以上から、DX型Aの切り替え栓は残し、これが付いた筐体にHXの浴槽ボルトを締め付け、仕切板を差し込んで固定すれば交換ができることになります。しかし、
仕切板のパイプ部分の径が、HXのほうが細く、さらにパイプの長さがHXのほうが長いのです。そのため切り替え栓との間に隙間が生じてしまい(漏水)、薄い浴槽の場合切り替え栓底部にパイプが当たってしまうことが判明しました。さらに、
DX型Aでは、薄い浴槽の場合ボルトに切り替え栓が潜り込む構造(切り替え栓外寸より浴槽ボルト内寸が大きい)だったのに対し、
HXの浴槽ボルトは内寸が小さく六角形のため、浴槽厚によっては切り替え栓に当たって破損してしまうか、十分な通水路が確保できず循環不良になることも判明しました。
交換(改造)にあたっては、
▲切り替え栓が新しい浴槽ボルトに当たらず、かつ通水空間を確保するための加工。
▲新旧仕切板の、パイプ長さと径を修正するための加工。
が必要なことがわかりました。
また、浴槽に厚みがあり、切り替え栓とHXの浴槽ボルトが干渉せずかつ双方の間に通水路が確保できれば、別の改造法もあることがわかりました。
そこで、改造方法の選択です。
既設の循環金具DX型Aの筐体(前回で外した状態)に、新しいHXの浴槽ボルトをねじ込み軽く締め付けます。

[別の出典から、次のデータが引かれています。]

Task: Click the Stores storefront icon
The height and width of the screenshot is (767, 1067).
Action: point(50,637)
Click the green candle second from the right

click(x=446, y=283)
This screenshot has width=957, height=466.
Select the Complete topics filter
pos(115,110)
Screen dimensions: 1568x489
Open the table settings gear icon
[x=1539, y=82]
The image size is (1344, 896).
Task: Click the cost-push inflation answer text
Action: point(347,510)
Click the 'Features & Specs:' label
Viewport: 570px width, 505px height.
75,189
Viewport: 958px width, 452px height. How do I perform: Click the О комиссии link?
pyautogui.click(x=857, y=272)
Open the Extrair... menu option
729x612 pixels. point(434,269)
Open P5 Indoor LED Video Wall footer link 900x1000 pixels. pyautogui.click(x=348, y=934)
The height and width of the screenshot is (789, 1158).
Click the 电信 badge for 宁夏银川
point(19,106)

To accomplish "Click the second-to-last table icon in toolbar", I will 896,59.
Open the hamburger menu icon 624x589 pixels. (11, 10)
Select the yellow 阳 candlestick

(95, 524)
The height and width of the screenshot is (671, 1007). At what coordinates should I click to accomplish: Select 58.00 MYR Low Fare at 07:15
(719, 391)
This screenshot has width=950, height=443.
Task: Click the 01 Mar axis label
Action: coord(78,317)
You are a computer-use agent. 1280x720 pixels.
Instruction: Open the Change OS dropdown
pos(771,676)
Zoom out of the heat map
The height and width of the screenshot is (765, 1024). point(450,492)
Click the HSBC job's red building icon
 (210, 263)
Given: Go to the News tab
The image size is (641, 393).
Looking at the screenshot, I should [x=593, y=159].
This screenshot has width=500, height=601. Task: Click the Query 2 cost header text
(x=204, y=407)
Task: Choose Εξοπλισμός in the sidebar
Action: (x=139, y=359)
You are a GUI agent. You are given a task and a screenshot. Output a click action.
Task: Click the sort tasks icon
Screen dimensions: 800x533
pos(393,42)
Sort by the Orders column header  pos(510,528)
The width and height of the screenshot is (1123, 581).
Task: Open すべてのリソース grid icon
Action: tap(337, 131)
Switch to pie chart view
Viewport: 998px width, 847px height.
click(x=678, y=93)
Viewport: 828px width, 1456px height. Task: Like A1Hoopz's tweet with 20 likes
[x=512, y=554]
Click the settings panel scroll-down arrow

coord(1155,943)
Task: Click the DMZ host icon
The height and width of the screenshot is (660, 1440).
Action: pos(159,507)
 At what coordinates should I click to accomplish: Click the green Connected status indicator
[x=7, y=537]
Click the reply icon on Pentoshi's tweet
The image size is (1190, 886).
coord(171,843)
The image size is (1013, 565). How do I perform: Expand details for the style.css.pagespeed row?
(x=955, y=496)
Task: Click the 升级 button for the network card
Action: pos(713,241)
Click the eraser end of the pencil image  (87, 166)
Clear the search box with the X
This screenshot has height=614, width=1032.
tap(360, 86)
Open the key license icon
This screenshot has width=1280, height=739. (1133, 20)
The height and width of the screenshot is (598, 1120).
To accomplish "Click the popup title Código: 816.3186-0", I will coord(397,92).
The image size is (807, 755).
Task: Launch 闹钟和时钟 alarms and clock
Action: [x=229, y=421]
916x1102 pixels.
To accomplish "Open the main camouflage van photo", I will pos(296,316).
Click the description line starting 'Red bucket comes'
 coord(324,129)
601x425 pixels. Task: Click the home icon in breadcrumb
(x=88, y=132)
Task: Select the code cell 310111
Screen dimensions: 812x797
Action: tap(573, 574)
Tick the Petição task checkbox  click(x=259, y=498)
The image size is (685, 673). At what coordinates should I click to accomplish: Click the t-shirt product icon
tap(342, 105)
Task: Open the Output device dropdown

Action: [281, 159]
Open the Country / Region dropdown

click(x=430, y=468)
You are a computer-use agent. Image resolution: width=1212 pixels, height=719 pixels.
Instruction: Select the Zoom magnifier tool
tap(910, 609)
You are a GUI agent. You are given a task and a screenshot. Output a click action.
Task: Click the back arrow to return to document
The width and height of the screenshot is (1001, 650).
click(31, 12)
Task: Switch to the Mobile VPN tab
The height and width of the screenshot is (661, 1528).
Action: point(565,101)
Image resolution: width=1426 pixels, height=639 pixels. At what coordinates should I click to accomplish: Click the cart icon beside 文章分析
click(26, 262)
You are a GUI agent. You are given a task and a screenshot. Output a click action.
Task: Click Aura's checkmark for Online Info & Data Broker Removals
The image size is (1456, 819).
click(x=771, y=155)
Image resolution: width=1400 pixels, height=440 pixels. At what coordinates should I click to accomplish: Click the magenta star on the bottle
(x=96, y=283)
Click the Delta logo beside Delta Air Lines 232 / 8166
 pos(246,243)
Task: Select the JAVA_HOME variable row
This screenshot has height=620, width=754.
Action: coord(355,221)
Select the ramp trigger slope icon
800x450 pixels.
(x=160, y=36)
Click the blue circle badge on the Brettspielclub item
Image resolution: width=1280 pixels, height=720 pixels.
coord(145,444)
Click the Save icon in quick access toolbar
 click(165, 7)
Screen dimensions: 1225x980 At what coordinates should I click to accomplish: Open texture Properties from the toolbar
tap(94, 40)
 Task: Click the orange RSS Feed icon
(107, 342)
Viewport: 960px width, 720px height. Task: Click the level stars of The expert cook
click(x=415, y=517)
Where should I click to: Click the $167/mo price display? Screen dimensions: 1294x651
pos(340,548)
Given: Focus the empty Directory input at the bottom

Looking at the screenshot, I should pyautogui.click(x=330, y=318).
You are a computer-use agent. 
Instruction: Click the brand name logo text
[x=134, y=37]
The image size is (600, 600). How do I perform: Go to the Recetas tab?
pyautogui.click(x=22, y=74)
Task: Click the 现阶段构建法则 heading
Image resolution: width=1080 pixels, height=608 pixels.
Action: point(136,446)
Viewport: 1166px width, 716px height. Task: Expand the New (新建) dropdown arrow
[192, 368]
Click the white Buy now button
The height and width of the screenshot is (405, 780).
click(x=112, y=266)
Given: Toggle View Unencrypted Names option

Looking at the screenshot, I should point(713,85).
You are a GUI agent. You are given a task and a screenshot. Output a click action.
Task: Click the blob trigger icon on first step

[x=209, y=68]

そして、細めの定規(先端部から目盛があるもの)を筐体奥に当たるまで差し込みます。
筐体奥から、浴槽ボルト六角穴の先端までの長さを測ります。この場合、35mmでした。ボルトを本締めするとパッキンが潰れますから2mmほど減じ、33mmとします。
次に、外した切り替え栓の全長を測ります。
先端の突起部を含め、40mm近くあります。
先ほどの筐体奥-ボルト先頭間はが33mmですから、7mm干渉し、有効通水路5mm確保として、突起部を除いた切り替え栓の有効長37mmとすると
33-37-5=-9
切り替え栓を、全長から9mm減じる加工が必要なことがわかります。
逆に、筐体奥から、浴槽ボルト六角穴の先端までの長さが41mm以上あった場合は、干渉せず通水路も確保できますから、切り替え栓の加工は不要なこともわかります。